Note: Contents of this message are not to be construed as financial advice. Do your own research.

@brianchilders That’s very helpful. Thank you for the detailed response. If I open a second position instead of touching the first position, would the higher rate affect my initial position? Or would the original position be essentially locked at 3%?

Also is there a way to see the projected yield % before approving the contract?

I’m just trying to avoid the gas fees of re-entering. Thanks

@welcometo -

If you open a second position instead of touching the first position, your first position would continue to earn at the 3% rate. It is essentially locked at 3% with current market conditions holding. The second position would earn at 20% but would not affect the first position earnings.

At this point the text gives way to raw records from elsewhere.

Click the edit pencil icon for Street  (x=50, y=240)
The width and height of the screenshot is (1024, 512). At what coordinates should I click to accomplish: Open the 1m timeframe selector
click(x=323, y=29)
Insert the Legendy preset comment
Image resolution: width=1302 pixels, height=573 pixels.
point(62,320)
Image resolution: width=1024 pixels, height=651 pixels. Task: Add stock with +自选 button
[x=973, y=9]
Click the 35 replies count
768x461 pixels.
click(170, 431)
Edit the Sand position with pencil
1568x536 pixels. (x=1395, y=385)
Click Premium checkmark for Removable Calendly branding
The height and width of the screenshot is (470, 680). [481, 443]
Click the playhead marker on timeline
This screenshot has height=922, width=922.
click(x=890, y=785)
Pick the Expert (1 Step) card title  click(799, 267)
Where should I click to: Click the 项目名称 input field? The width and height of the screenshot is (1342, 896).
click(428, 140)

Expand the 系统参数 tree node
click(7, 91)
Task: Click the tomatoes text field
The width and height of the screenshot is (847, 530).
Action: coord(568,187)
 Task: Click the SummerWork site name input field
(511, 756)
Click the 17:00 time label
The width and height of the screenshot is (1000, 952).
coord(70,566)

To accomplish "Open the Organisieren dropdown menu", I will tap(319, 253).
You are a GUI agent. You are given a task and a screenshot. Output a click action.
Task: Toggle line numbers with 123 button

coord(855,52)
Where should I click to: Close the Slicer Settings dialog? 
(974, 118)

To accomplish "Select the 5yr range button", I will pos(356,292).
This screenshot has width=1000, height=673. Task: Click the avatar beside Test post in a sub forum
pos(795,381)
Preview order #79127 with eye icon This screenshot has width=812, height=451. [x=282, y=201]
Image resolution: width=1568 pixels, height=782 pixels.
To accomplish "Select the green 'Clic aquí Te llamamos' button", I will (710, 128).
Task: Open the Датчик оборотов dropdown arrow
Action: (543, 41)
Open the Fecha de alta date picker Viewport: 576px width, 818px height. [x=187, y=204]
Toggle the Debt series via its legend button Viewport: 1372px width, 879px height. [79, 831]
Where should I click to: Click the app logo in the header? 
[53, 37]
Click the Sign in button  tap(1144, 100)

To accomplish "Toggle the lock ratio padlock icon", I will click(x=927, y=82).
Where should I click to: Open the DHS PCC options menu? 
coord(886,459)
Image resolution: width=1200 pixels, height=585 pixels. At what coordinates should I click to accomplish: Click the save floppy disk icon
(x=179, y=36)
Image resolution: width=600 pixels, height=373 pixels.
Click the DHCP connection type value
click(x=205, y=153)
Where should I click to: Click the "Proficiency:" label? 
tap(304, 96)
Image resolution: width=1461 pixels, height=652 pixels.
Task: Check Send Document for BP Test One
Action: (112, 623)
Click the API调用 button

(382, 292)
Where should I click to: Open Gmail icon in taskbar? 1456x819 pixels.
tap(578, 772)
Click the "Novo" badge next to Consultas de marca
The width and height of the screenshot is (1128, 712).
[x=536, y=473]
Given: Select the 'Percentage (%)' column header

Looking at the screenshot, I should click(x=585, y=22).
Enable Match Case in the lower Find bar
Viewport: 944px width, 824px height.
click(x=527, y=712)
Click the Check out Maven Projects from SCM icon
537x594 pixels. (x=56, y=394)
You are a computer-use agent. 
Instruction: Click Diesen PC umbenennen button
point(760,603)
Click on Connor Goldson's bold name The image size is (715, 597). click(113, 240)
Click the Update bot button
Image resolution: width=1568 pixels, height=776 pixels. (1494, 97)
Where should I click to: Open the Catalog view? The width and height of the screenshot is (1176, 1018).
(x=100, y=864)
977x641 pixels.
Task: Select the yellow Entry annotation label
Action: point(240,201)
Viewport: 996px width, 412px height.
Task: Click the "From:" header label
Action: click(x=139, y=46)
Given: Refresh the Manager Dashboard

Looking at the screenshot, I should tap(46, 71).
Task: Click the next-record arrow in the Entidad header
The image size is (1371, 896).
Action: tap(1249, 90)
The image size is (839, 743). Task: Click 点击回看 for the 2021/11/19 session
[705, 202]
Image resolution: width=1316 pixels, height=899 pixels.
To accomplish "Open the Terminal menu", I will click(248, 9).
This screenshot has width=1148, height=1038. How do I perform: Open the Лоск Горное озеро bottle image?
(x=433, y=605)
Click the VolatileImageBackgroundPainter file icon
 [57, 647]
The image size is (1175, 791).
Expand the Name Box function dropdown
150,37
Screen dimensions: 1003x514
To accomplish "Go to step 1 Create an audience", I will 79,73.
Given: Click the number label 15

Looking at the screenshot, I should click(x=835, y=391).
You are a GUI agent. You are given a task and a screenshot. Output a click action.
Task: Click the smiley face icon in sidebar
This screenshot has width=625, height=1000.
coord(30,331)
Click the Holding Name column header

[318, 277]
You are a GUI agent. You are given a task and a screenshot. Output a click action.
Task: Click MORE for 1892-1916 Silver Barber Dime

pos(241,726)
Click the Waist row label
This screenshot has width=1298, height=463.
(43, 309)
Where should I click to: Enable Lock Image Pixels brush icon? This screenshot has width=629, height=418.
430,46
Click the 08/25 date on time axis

Great question regarding projected yield % before approving the contract. I don’t think it’s possible, but tagging @kiriyha for ideas. If there’s a way I can programmatically render this on a web page, I may try to come up with a tool that does this. (It may take some time for me to discover this.) It wouldn’t be embedded within the Uniswap or StakeWise page but a community stand alone page that would allow you to see what the projected yield.

Understand that you’re trying to avoid the gas fees of re-entering, which is why I proposed leaving your first position alone, and start a new position with additional funds if you were able to do that.


I have not tried this tool out, so YMMV (your mileage may vary) but this site appears to help monitor the performance of LP pools in the DeFi ecosystem (I’ll try this out later on tonight).

This may be slightly overkill for what you’re looking for, but I’ll look for other tools OOTB (out of the box) that can help give us what we’re looking for.